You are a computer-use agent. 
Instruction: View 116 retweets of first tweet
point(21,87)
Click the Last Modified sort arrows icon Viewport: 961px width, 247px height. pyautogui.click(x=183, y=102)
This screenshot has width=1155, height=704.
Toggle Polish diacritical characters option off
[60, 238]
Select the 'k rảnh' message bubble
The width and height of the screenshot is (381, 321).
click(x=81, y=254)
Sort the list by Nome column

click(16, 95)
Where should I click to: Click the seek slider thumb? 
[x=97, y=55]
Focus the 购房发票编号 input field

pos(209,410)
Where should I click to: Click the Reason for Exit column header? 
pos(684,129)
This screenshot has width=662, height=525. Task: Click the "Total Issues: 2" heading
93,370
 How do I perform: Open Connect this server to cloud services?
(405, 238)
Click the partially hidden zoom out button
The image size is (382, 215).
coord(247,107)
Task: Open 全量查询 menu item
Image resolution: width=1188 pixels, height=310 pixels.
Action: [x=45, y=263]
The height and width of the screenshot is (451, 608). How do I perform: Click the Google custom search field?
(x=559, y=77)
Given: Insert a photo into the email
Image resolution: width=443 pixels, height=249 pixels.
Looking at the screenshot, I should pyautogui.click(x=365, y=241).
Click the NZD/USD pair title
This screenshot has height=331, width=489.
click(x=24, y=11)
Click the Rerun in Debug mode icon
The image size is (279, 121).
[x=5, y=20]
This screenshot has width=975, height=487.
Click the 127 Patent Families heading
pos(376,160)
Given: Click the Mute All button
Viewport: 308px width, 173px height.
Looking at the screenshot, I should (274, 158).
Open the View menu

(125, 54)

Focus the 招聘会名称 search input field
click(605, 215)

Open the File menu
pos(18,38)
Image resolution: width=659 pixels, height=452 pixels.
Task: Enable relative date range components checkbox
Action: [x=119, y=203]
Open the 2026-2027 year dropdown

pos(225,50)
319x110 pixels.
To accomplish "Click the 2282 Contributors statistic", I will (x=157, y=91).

> Work required: Your answer should contain every entry, transcribed exactly.

> Finished task:
You are a computer-use agent. 
Instruction: View 116 retweets of first tweet
point(21,87)
Click the Last Modified sort arrows icon Viewport: 961px width, 247px height. pyautogui.click(x=183, y=102)
This screenshot has width=1155, height=704.
Toggle Polish diacritical characters option off
[60, 238]
Select the 'k rảnh' message bubble
The width and height of the screenshot is (381, 321).
click(x=81, y=254)
Sort the list by Nome column

click(16, 95)
Where should I click to: Click the seek slider thumb? 
[x=97, y=55]
Focus the 购房发票编号 input field

pos(209,410)
Where should I click to: Click the Reason for Exit column header? 
pos(684,129)
This screenshot has width=662, height=525. Task: Click the "Total Issues: 2" heading
93,370
 How do I perform: Open Connect this server to cloud services?
(405, 238)
Click the partially hidden zoom out button
The image size is (382, 215).
coord(247,107)
Task: Open 全量查询 menu item
Image resolution: width=1188 pixels, height=310 pixels.
Action: [x=45, y=263]
The height and width of the screenshot is (451, 608). How do I perform: Click the Google custom search field?
(x=559, y=77)
Given: Insert a photo into the email
Image resolution: width=443 pixels, height=249 pixels.
Looking at the screenshot, I should pyautogui.click(x=365, y=241).
Click the NZD/USD pair title
This screenshot has height=331, width=489.
click(x=24, y=11)
Click the Rerun in Debug mode icon
The image size is (279, 121).
[x=5, y=20]
This screenshot has width=975, height=487.
Click the 127 Patent Families heading
pos(376,160)
Given: Click the Mute All button
Viewport: 308px width, 173px height.
Looking at the screenshot, I should (274, 158).
Open the View menu

(125, 54)

Focus the 招聘会名称 search input field
click(605, 215)

Open the File menu
pos(18,38)
Image resolution: width=659 pixels, height=452 pixels.
Task: Enable relative date range components checkbox
Action: [x=119, y=203]
Open the 2026-2027 year dropdown

pos(225,50)
319x110 pixels.
To accomplish "Click the 2282 Contributors statistic", I will (x=157, y=91).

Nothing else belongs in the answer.